Performance Evaluation:
Evaluated the GPU-RANC implementation across various applications, including MNIST, CIFAR-10, and vector-matrix multiplication (VMM).
Demonstrated up to 780x speedup for the MNIST-512 core application compared to the serial CPU-based RANC simulator.
Observed significant speedup gains across all test cases, with the largest improvement for the TrueNorth Reference application at 521x.
Significance and Impact:
The GPU-RANC framework enables rapid exploration and optimization of neuromorphic architectures by drastically reducing simulation times.
This allows hardware architects and application engineers to conduct more comprehensive studies and converge to optimal neuromorphic designs faster.

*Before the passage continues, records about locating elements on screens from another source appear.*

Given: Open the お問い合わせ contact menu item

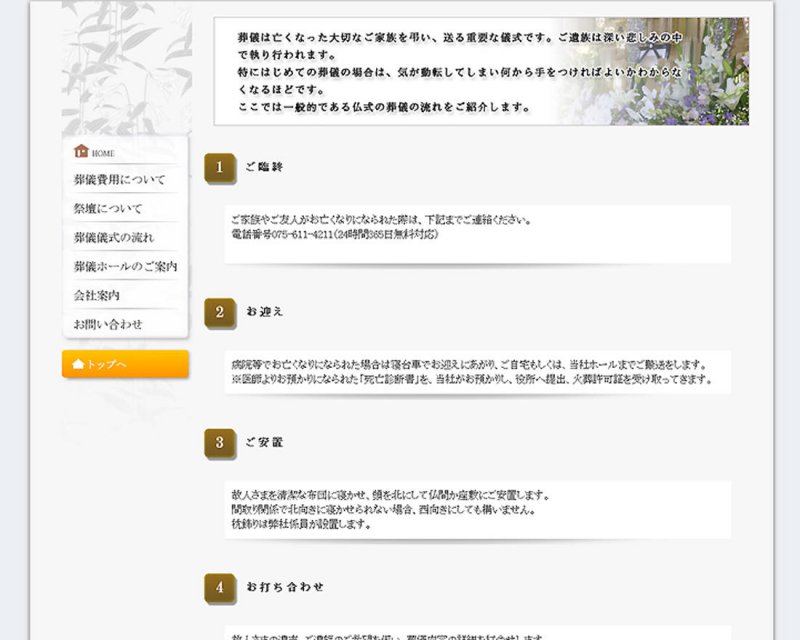Looking at the screenshot, I should tap(108, 325).
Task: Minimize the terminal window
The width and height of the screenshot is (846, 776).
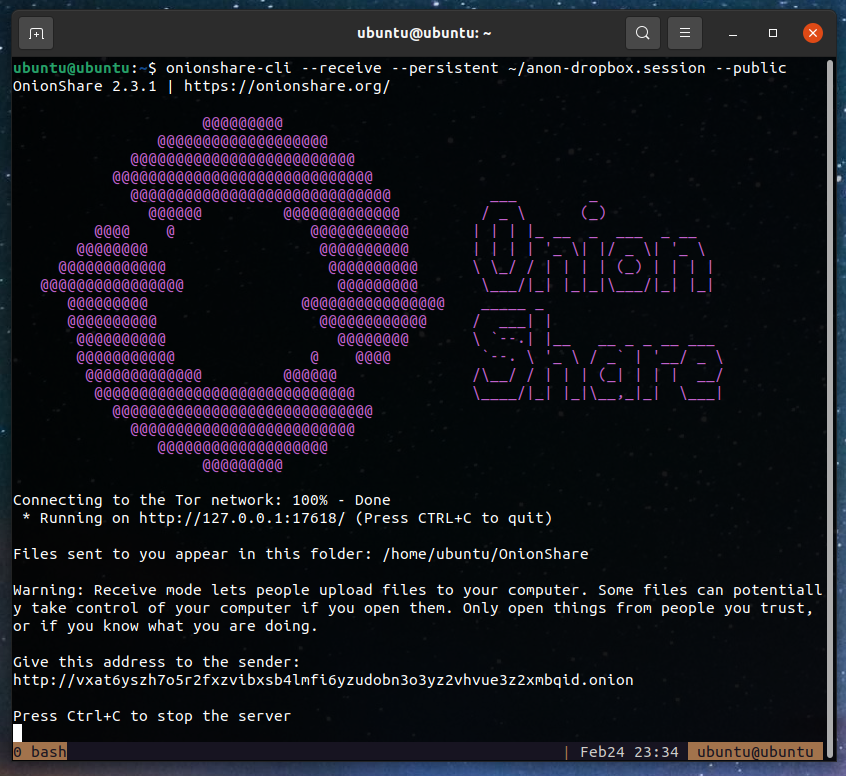Action: pyautogui.click(x=733, y=33)
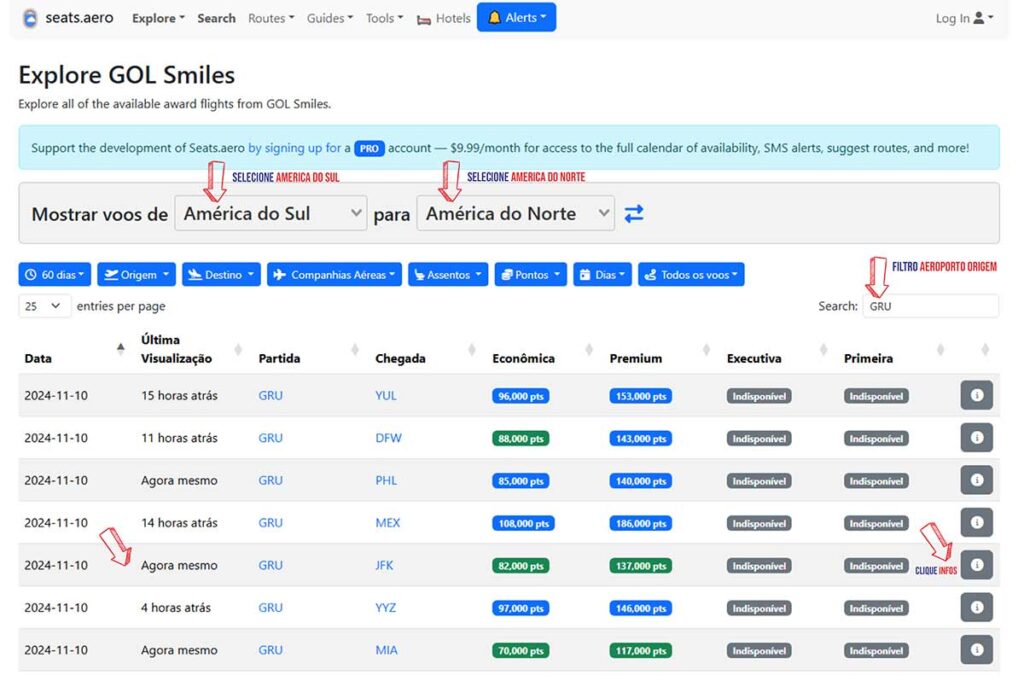1024x675 pixels.
Task: Open info for the DFW flight row
Action: click(x=976, y=438)
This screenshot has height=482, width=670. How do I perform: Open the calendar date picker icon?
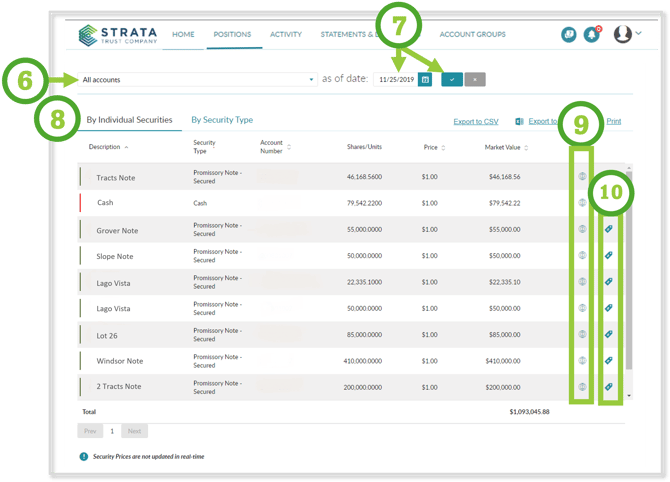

The ability to simulate large-scale neuromorphic systems in a matter of seconds opens up new possibilities for researching non-cognitive applications on neuromorphic platforms.
Overall, the GPU-RANC framework provides a powerful tool for the neuromorphic computing research community to accelerate the development and optimization of energy-efficient neuromorphic architectures.
Stats
The serial RANC simulator takes 5.6 hours to complete the MNIST-512 core application.
The GPU-RANC implementation reduces the simulation time for the MNIST-512 core application from 5.6 hours to 26 seconds, a 780x speedup.
The GPU-RANC implementation achieves up to 8905x speedup for the Neuron Block computations compared to the serial RANC.
Quotes
"GPU-RANC offers a viable approach in exploring non-cognitive application mapping within research."
"Several time consuming neuromorphic simulations, originally requiring in the magnitude of hours to complete, can now be completed in the magnitude of seconds with the benefit of GPU-RANC."